The same inability to develop new sources of quality products also plagued many cottage-industry companies, some of which were founded by programmers who in turn seemed to have trouble working with new programmers. This difficulty probably stemmed from the fact that ex-hacker executives were at some level competing with these new programmers. This competition can be deadly, since hackers-turned-executives quickly lose many of their hacker skills, but many are loathe to admit that their hacker employees are more skilled than they are.
Developing new sources of product on a regular basis is critical to success because, in the final analysis, it is still the caliber of its product that determines a company’s success. Marketing is important. But the software consumer’s grapevine is phenomenally effective and can fairly quickly disrupt an aggressive marketing campaign for a faulty program.

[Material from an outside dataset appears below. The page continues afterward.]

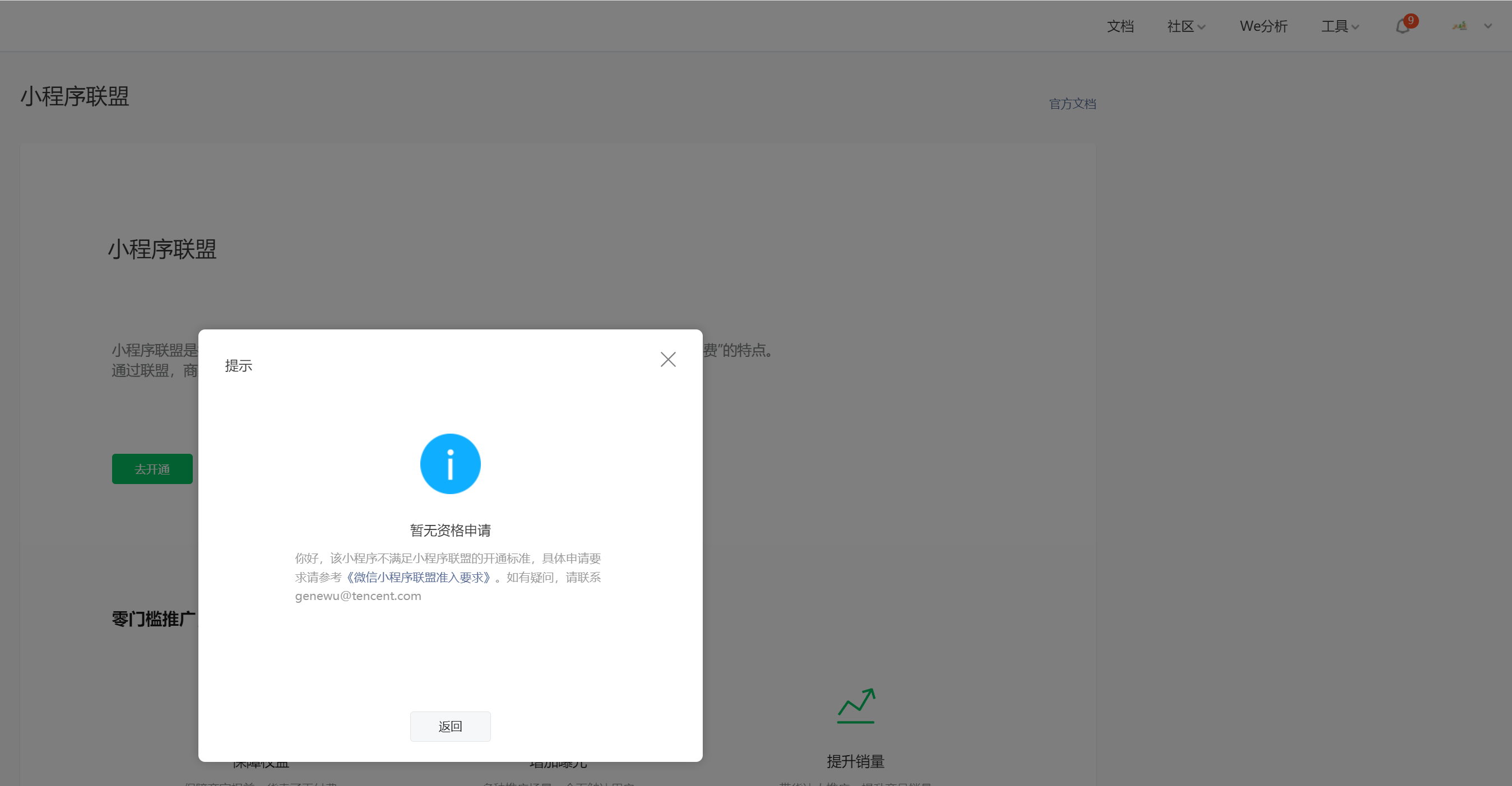Click the blue info circle icon

click(x=450, y=463)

The third reason why many companies failed is that they didn’t understand whom their market consisted of. I often had occasion to talk with people who were thinking about jumping into the computer software business. They would talk about the “installed base” of a certain type of machine, and I would nod sagely. “The Atari video game machine has the largest installed base,” they would say, and I would agree. “And among the computers, it looks like the Texas Instruments and Commodore VIC have the largest base,” they would continue.
They could not have chosen three less attractive software markets for 1984. The truth is that installed base isn’t a very important concept, as said earlier. What is important is that a particular kind of computer is selling well at the time that a company is selling software for it and that it is expected to continue selling well for a long time into the future! Indeed, these expectations are probably more important than actual rates of sale. For example, during the summer of 1984, Apple’s Macintosh was probably outselling IBM’s PCjr by only three or four to one. However, Mac software was outselling PCjr software twenty to one. The Mac was seen as a winner, but the PCjr was perceived to be a loser.
By contrast, many companies that entered the business late suffered from the “Future Computing Syndrome.” They sent scouts out to the thinktanks to find out what kinds of products could be expected to sell well in future years. The thinktanks told them, and they all went home and started working on identical products. The first ones to reach the market may have done reasonably well, but as more and more products flooded that market segment, all the companies suffered. The area of young children’s educational entertainment products (sometimes known as “edutainment”) was opened and then filled in this manner in 1983 and 1984. By the summer of 1984, it was a terrible market for most companies.
The fourth reason for the shakeout was the extreme availability ( not unavailability) of money. There was lots of money, tons of it, invested in just about every software idea under the sun. So we not only got too many competitors; we also got lots of companies with soft underbellies.